We continued on to the Glensheen mansion where the ticket vendor recognized us from our last time. The tour went through the house as it was in about 1910 where it was quite modern for the time. Central vacuuming, a central boiler, and electricity were present in each room. While the house was neat, the depth of knowledge from the tour guides was amazing. Most were students at University of Minnesota at Duluth and knew the origins of most of the major objects, most of the symbols used, and even what was original and what was redecorated. Guides were broken into three tiers and then one became a manager. I asked a question on one of the internal windows looking like it was in the Prairie style and he brought up the blog post he was working on about the history of windows for the house. One guide was particularly incredulous that I was in Duluth on vacation.

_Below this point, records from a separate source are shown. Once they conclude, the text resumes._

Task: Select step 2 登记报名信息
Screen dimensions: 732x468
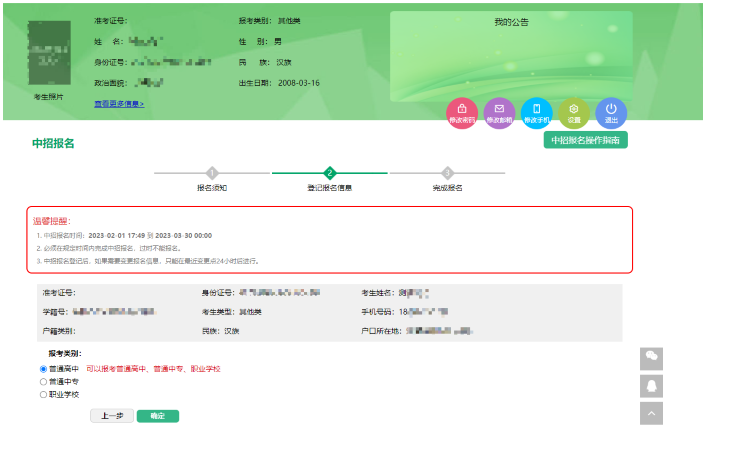Action: [x=330, y=173]
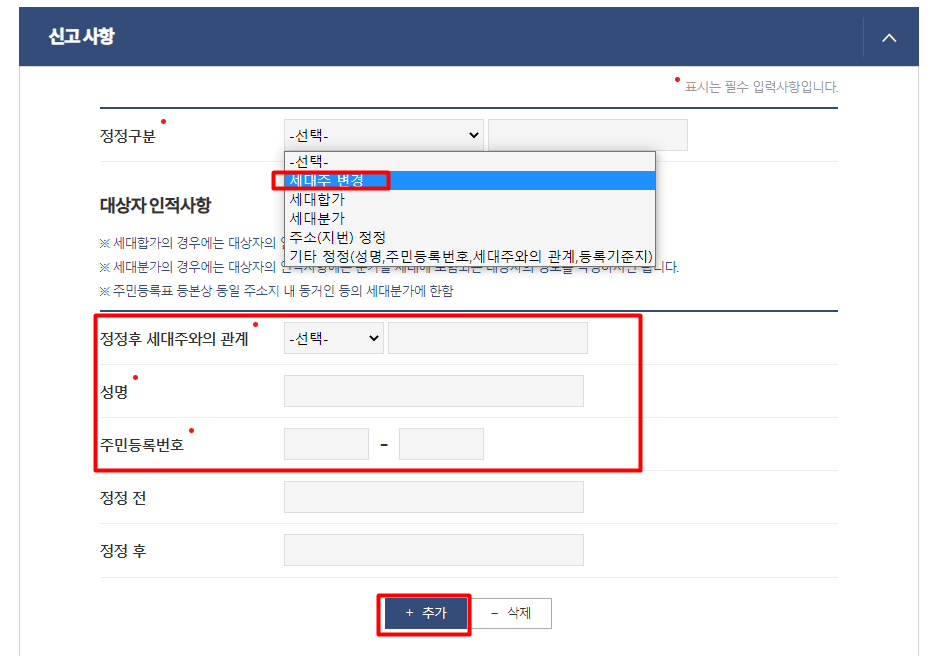Image resolution: width=942 pixels, height=656 pixels.
Task: Click the 정정 전 input field
Action: pos(432,496)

Guide: So you’re from around here?
Me: No…
Guide: Went to school here?
Me: No…
Guide: Here for work?
Me: No…
Guide: You have family in the area?
Me: No, I’m
Guide: Then why the heck are you in Duluth

Our next stop was lunch and we found that Duluth’s main corridor was being torn up. The Indian restaurant we wanted to go to had literally no side walk in front of its door but they were open. “Just take the skyway”. Duluth has a network of aerial bridges and corridors used to connect the area when it’s covered in snow. We took a back entryway and came upon a pair of white Duluth residents serving toothsome Indian food with all the patrons talking in a thick Minnesota accent. “This pah-nyeer is delish, don’t ya know” and such. The mango pudding was amazing.

Our next stop was Minneapolis which would be where my travel partner departed but first we had a goodbye dinner that a now long-time friend from the area joined. I’ve known him for about 9 years and he was the majority of the reason I visited Chicago so many times over the years. He’s doing well, having finally completed a large property sale his family had been working towards for nearly a decade and also having finally gotten treatment for a medical issue. He’s in his early 40s and trying to build. I feel spoiled that I got to spend my early 20s figuring out who I was and then my mid 20s figuring out a social toolbox. Sometimes I feel like I’m coasting on the work of previous Terries and will need to pay some bill for the social riches I’ve reaped. We went over much and it was just grand to see him.

This post was made on 2018-07-31 and is backdated.